I feel a little older and wiser these days. I think becoming a mother was a big turning point for me. It helped me to realise which things in life were really important. It taught me not to worry about the little things. And, most importantly, it forced me to appreciate myself for who I was.
Overnight I had become a role model for my daughter. It’s an important job and I’m very aware that how I see myself now will affect how she sees herself in the future. The flaws I show her in my body, she will look for in hers. The things I criticise about myself, she too will view in a negative light. It’s important that I like my body so my daughter can grow up and like hers. It’s my job to be proud, honest and myself so that my daughter can grow up and love herself for who she is, something I want for her more than almost anything else. I don’t want the media’s portrayal of women, girls at school or boys at the pub to make her feel bad herself. I want her to love herself unconditionally, just the way I love her.
I’m not saying I’m perfect, I could be improved pretty easily. I could lose some weight, worry less and maybe even pluck my eyebrows once a week. But those are little issues, things that rarely cross my mind. It’s quite liberating to be free from the self-consciousness of youth. To know that this is who I am and to not want for anything differently. I don’t yearn for plastic surgery, I don’t want have any need for laser tattoo removal and I don’t spend hours staring sadly in the mirror and wondering why I don’t look as good as I want to. Instead, I have reached an age of acceptance.
How can you not like the body which housed, birthed and nourished your children? It’s pretty hard to criticise your body with any sincerity when you are still in total awe of its achievements. Every time I look at my daughter, I remember when she was a part of me. When the only hint of her existence was the sensation of bubbles shooting across my tummy that sunny morning in July all those years ago. As I stood by and watched my body change and grow to accommodate for the stranger growing inside me, it was hard not to be impressed at how nature works. Pregnancy changes your body and while I can’t say I wouldn’t swap bodies with my 18 year old self (in a heartbeat), it’s hard to hate the body that gave you someone so wonderful.

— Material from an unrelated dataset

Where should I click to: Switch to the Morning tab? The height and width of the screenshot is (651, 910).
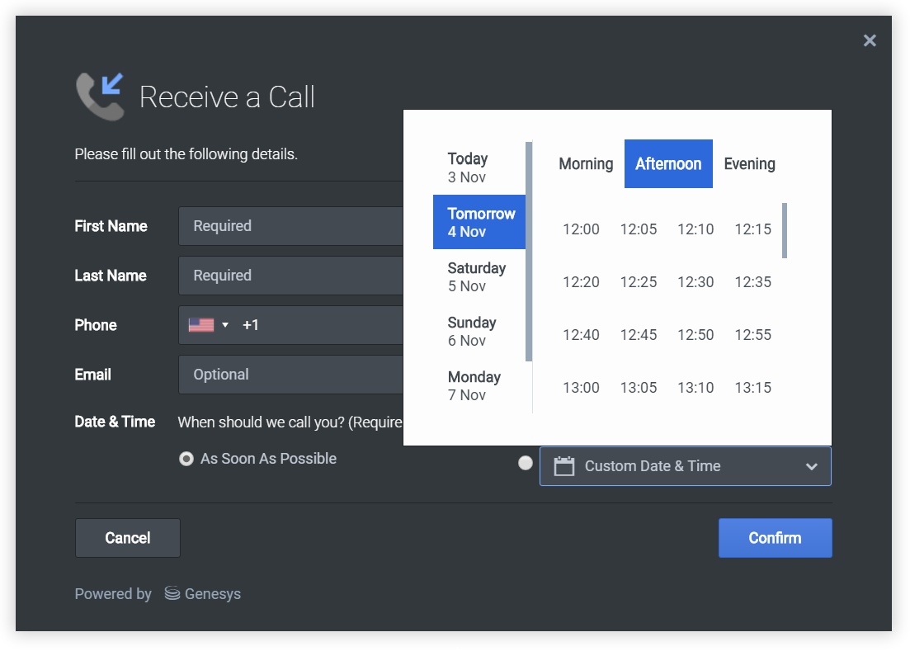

I know that my face will grow wrinkly, that my hair will grey and my body will age, and I guess I’ll deal with those hurdles as I reach them. Perhaps I’ll start dying my hair again, start spending a fortune on skin creams or decide that I’m a little too old to have a tattoo of a daisy on my hip and have my tattoo removed. Who knows? All I know is that right now, I’m happy with myself and trying my best to show my daughter that.